Deflux® injection

Specialty of Paediatric urology

What is Deflux® injection?

Deflux® is a treatment for vesicoureteral reflux (VUR), a condition in which urine flows back upwards from the bladder towards the kidneys. It comes in the form of an injection, and prevents urine from passing back up the ureters (the tubes that carry urine from the kidneys to the bladder). Deflux® is sometimes referred to as the “STING procedure”, in reference to the previously used injection it replaced.

Why is it done?

Deflux® is usually used to treat VUR, a condition usually found in babies and young children. In patients with VUR, the valves at the bottom of the ureters (where they empty in the bladder) do not close properly, allowing urine to reflux back up into them, sometimes even as far as the kidneys. VUR can lead to swollen kidneys and repeated urine infections, which in turn can cause abdominal pain, a burning sensation while urinating, fever, vomiting, and loss of appetite, among other symptoms.

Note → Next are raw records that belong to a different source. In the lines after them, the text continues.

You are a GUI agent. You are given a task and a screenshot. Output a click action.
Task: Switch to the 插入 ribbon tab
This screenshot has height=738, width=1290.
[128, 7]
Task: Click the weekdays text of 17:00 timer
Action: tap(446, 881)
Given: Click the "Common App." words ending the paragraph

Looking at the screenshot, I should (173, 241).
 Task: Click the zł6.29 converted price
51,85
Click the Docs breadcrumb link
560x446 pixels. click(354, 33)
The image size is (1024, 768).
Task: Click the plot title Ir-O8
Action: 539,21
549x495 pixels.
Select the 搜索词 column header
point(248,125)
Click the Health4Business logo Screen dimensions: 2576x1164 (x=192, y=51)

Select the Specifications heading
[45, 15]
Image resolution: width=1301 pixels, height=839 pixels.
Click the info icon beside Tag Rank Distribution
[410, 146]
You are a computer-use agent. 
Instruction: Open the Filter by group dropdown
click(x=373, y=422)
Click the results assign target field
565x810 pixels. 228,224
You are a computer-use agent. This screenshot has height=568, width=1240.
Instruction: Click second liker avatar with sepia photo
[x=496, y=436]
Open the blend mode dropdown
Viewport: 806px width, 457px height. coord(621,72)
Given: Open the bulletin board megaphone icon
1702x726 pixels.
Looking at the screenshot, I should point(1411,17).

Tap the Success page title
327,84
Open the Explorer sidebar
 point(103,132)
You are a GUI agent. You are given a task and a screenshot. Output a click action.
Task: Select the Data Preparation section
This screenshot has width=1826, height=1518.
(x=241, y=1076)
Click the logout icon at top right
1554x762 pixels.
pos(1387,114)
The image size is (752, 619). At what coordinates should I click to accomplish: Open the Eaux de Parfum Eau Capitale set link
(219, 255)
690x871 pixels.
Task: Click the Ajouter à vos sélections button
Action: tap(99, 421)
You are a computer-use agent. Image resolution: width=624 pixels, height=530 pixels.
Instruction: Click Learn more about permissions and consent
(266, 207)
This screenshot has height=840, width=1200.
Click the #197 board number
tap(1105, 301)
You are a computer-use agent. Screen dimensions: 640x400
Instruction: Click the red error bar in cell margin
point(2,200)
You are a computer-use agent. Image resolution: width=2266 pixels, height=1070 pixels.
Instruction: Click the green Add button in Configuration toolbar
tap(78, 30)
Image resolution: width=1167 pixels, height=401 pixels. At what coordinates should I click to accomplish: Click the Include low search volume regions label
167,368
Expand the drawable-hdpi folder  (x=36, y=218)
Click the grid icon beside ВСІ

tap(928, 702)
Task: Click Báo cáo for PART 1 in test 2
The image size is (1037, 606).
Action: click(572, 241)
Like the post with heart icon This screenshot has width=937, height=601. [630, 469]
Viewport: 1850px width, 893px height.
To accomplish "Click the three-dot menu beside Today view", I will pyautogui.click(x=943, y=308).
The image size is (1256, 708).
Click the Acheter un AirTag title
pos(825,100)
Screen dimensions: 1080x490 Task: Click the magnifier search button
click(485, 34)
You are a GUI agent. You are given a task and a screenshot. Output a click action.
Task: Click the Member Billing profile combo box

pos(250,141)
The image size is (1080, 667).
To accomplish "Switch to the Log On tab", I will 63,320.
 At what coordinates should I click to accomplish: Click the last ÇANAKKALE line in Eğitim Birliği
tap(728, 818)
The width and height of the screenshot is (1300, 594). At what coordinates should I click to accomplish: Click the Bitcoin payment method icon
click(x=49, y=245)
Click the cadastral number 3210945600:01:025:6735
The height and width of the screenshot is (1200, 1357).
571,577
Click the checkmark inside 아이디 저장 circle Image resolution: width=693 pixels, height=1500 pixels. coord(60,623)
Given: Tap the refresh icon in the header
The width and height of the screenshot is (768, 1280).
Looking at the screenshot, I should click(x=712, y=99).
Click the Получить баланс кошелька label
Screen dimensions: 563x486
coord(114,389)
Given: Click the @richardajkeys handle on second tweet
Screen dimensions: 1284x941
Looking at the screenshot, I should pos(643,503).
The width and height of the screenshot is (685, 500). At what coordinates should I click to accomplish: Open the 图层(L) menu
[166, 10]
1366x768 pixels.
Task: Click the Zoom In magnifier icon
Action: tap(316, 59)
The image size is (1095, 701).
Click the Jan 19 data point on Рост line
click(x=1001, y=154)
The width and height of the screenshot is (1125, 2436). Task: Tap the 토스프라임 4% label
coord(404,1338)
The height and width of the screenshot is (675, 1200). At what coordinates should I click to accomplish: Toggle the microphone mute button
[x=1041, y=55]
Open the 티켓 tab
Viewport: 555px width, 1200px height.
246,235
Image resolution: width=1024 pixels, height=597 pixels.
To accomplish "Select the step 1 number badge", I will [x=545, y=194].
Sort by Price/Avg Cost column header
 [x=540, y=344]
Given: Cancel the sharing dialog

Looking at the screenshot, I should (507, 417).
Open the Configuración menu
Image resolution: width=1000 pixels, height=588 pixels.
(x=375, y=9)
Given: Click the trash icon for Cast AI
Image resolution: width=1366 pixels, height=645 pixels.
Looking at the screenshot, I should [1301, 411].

If infected urine refluxes as far as the kidneys, it can damage then, which may lead to other adverse conditions later in life, such as high blood pressure or kidney failure.

What does it involve?

Deflux® is injected via a cytoscope where the ureters connect to the bladder. As Deflux® is a bulking agent, the injection causes increased tissue bulk where the ureter drains into the bladder, enabling it to close when the bladder fills and contracts. This means that urine will not be able to reflux up into the ureter, instead draining as normal through the bottom of the bladder.

The procedure is usually performed under general anaesthetic.

How do you prepare for a Deflux® injection?

First, the doctor will perform a pre-assessment, checking the patient’s general health, taking a medical history, and providing the patient with information about the procedure.

The doctor’s instructions should be following, for example, how long before the procedure you should eat or drink.

Aftercare

Deflux® injections are usually done as a day case, with patients going home the same day. They should follow the doctor’s advice and instructions as to what activities they should and shouldn’t engage in. If the patient experiences pain while urinating or has a fever after the procedure, they may have an infection and should go to A&E.

Follow-up appointments are usually set for 2-3 months after the initial injection to check the treatment has been successful or if further injections will be needed.

Alternatives to this treatment

Measures can be taken to avoid urine infections, such as drinking 1.5-2 litres of fluid a day, urinating regularly, and, in the case of women, avoiding contraceptives with spermicide and urinating immediately after sex.

Another alternative that may be prescribed in certain cases is a long-term course of low-dose antibiotics.

There are also surgical options, but these are more complicated and invasive, and require a longer recovery time.